→ AIM OF THE EXERCISE
Retype each record exactly, please. Skip none.

→ GIVEN INFORMATION
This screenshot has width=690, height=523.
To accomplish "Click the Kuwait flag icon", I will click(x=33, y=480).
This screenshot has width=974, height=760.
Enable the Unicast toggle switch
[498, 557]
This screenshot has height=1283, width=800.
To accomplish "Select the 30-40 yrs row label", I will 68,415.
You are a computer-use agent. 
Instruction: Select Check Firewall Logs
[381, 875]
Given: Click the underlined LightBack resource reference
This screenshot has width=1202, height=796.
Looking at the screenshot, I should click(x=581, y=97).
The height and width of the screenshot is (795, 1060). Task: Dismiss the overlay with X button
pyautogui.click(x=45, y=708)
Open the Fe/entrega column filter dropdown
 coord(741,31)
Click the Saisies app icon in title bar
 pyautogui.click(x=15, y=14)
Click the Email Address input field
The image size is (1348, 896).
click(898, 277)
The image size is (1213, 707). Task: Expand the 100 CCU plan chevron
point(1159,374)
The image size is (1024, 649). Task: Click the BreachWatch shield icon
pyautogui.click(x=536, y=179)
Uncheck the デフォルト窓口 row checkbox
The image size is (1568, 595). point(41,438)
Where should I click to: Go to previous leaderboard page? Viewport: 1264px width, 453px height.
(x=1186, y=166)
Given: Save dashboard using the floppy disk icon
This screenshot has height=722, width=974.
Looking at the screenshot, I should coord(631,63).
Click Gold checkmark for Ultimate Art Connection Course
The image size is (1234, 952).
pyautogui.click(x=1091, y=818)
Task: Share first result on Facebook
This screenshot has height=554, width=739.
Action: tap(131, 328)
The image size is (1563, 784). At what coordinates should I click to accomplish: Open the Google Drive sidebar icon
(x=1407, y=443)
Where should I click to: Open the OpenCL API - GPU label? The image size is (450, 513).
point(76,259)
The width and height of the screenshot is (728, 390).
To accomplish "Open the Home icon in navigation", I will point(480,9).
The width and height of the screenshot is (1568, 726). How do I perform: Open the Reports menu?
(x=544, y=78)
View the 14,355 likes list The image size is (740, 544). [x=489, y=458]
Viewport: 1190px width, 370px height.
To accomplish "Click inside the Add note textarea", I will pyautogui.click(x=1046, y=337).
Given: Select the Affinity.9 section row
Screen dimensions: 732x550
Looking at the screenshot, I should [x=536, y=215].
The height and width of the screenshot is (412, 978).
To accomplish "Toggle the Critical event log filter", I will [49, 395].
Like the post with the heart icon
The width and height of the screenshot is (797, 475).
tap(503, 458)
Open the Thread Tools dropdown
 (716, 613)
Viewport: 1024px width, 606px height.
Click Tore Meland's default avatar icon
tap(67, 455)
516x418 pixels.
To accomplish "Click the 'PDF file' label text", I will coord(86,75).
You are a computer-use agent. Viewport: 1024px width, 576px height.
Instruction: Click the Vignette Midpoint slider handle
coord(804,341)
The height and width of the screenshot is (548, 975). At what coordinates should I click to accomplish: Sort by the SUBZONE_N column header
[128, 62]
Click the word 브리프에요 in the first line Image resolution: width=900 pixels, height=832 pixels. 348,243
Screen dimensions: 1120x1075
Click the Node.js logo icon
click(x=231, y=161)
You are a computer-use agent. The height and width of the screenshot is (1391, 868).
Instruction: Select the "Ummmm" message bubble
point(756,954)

→ RESULT OF THIS EXERCISE
This screenshot has width=690, height=523.
To accomplish "Click the Kuwait flag icon", I will click(x=33, y=480).
This screenshot has width=974, height=760.
Enable the Unicast toggle switch
[498, 557]
This screenshot has height=1283, width=800.
To accomplish "Select the 30-40 yrs row label", I will 68,415.
You are a computer-use agent. 
Instruction: Select Check Firewall Logs
[381, 875]
Given: Click the underlined LightBack resource reference
This screenshot has width=1202, height=796.
Looking at the screenshot, I should click(x=581, y=97).
The height and width of the screenshot is (795, 1060). Task: Dismiss the overlay with X button
pyautogui.click(x=45, y=708)
Open the Fe/entrega column filter dropdown
 coord(741,31)
Click the Saisies app icon in title bar
 pyautogui.click(x=15, y=14)
Click the Email Address input field
The image size is (1348, 896).
click(898, 277)
The image size is (1213, 707). Task: Expand the 100 CCU plan chevron
point(1159,374)
The image size is (1024, 649). Task: Click the BreachWatch shield icon
pyautogui.click(x=536, y=179)
Uncheck the デフォルト窓口 row checkbox
The image size is (1568, 595). point(41,438)
Where should I click to: Go to previous leaderboard page? Viewport: 1264px width, 453px height.
(x=1186, y=166)
Given: Save dashboard using the floppy disk icon
This screenshot has height=722, width=974.
Looking at the screenshot, I should coord(631,63).
Click Gold checkmark for Ultimate Art Connection Course
The image size is (1234, 952).
pyautogui.click(x=1091, y=818)
Task: Share first result on Facebook
This screenshot has height=554, width=739.
Action: tap(131, 328)
The image size is (1563, 784). At what coordinates should I click to accomplish: Open the Google Drive sidebar icon
(x=1407, y=443)
Where should I click to: Open the OpenCL API - GPU label? The image size is (450, 513).
point(76,259)
The width and height of the screenshot is (728, 390).
To accomplish "Open the Home icon in navigation", I will point(480,9).
The width and height of the screenshot is (1568, 726). How do I perform: Open the Reports menu?
(x=544, y=78)
View the 14,355 likes list The image size is (740, 544). [x=489, y=458]
Viewport: 1190px width, 370px height.
To accomplish "Click inside the Add note textarea", I will pyautogui.click(x=1046, y=337).
Given: Select the Affinity.9 section row
Screen dimensions: 732x550
Looking at the screenshot, I should [x=536, y=215].
The height and width of the screenshot is (412, 978).
To accomplish "Toggle the Critical event log filter", I will [49, 395].
Like the post with the heart icon
The width and height of the screenshot is (797, 475).
tap(503, 458)
Open the Thread Tools dropdown
 (716, 613)
Viewport: 1024px width, 606px height.
Click Tore Meland's default avatar icon
tap(67, 455)
516x418 pixels.
To accomplish "Click the 'PDF file' label text", I will coord(86,75).
You are a computer-use agent. Viewport: 1024px width, 576px height.
Instruction: Click the Vignette Midpoint slider handle
coord(804,341)
The height and width of the screenshot is (548, 975). At what coordinates should I click to accomplish: Sort by the SUBZONE_N column header
[128, 62]
Click the word 브리프에요 in the first line Image resolution: width=900 pixels, height=832 pixels. 348,243
Screen dimensions: 1120x1075
Click the Node.js logo icon
click(x=231, y=161)
You are a computer-use agent. The height and width of the screenshot is (1391, 868).
Instruction: Select the "Ummmm" message bubble
point(756,954)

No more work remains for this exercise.